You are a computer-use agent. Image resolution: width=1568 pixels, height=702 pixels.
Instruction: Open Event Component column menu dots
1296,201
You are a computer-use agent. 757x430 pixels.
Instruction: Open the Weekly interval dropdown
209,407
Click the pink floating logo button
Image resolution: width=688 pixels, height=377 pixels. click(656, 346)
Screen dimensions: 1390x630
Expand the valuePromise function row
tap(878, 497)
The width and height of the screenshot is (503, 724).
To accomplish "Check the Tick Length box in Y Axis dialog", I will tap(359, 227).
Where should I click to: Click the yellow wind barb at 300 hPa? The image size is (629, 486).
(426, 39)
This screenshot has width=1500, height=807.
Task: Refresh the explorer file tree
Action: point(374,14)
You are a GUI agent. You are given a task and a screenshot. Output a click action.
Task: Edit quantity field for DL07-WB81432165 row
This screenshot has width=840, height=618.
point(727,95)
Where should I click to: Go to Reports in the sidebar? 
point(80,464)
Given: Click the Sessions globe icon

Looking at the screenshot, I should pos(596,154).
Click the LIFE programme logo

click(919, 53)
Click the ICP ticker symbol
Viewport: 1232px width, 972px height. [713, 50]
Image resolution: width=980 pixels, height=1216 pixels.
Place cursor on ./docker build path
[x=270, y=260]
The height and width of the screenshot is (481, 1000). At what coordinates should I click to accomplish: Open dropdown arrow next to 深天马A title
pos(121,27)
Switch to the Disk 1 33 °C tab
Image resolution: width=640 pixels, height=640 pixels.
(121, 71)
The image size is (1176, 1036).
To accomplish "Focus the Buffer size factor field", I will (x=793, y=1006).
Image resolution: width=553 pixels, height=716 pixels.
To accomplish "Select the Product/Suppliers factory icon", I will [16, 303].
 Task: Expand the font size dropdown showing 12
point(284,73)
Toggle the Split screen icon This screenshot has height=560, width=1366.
-----
▶ Problem statement
Transcribe the records exactly as they appear.

▶ Expected answer
You are a computer-use agent. Image resolution: width=1568 pixels, height=702 pixels.
Instruction: Open Event Component column menu dots
1296,201
You are a computer-use agent. 757x430 pixels.
Instruction: Open the Weekly interval dropdown
209,407
Click the pink floating logo button
Image resolution: width=688 pixels, height=377 pixels. click(656, 346)
Screen dimensions: 1390x630
Expand the valuePromise function row
tap(878, 497)
The width and height of the screenshot is (503, 724).
To accomplish "Check the Tick Length box in Y Axis dialog", I will tap(359, 227).
Where should I click to: Click the yellow wind barb at 300 hPa? The image size is (629, 486).
(426, 39)
This screenshot has width=1500, height=807.
Task: Refresh the explorer file tree
Action: point(374,14)
You are a GUI agent. You are given a task and a screenshot. Output a click action.
Task: Edit quantity field for DL07-WB81432165 row
This screenshot has width=840, height=618.
point(727,95)
Where should I click to: Go to Reports in the sidebar? 
point(80,464)
Given: Click the Sessions globe icon

Looking at the screenshot, I should pos(596,154).
Click the LIFE programme logo

click(919, 53)
Click the ICP ticker symbol
Viewport: 1232px width, 972px height. [713, 50]
Image resolution: width=980 pixels, height=1216 pixels.
Place cursor on ./docker build path
[x=270, y=260]
The height and width of the screenshot is (481, 1000). At what coordinates should I click to accomplish: Open dropdown arrow next to 深天马A title
pos(121,27)
Switch to the Disk 1 33 °C tab
Image resolution: width=640 pixels, height=640 pixels.
(121, 71)
The image size is (1176, 1036).
To accomplish "Focus the Buffer size factor field", I will (x=793, y=1006).
Image resolution: width=553 pixels, height=716 pixels.
To accomplish "Select the Product/Suppliers factory icon", I will [16, 303].
 Task: Expand the font size dropdown showing 12
point(284,73)
Toggle the Split screen icon This screenshot has height=560, width=1366.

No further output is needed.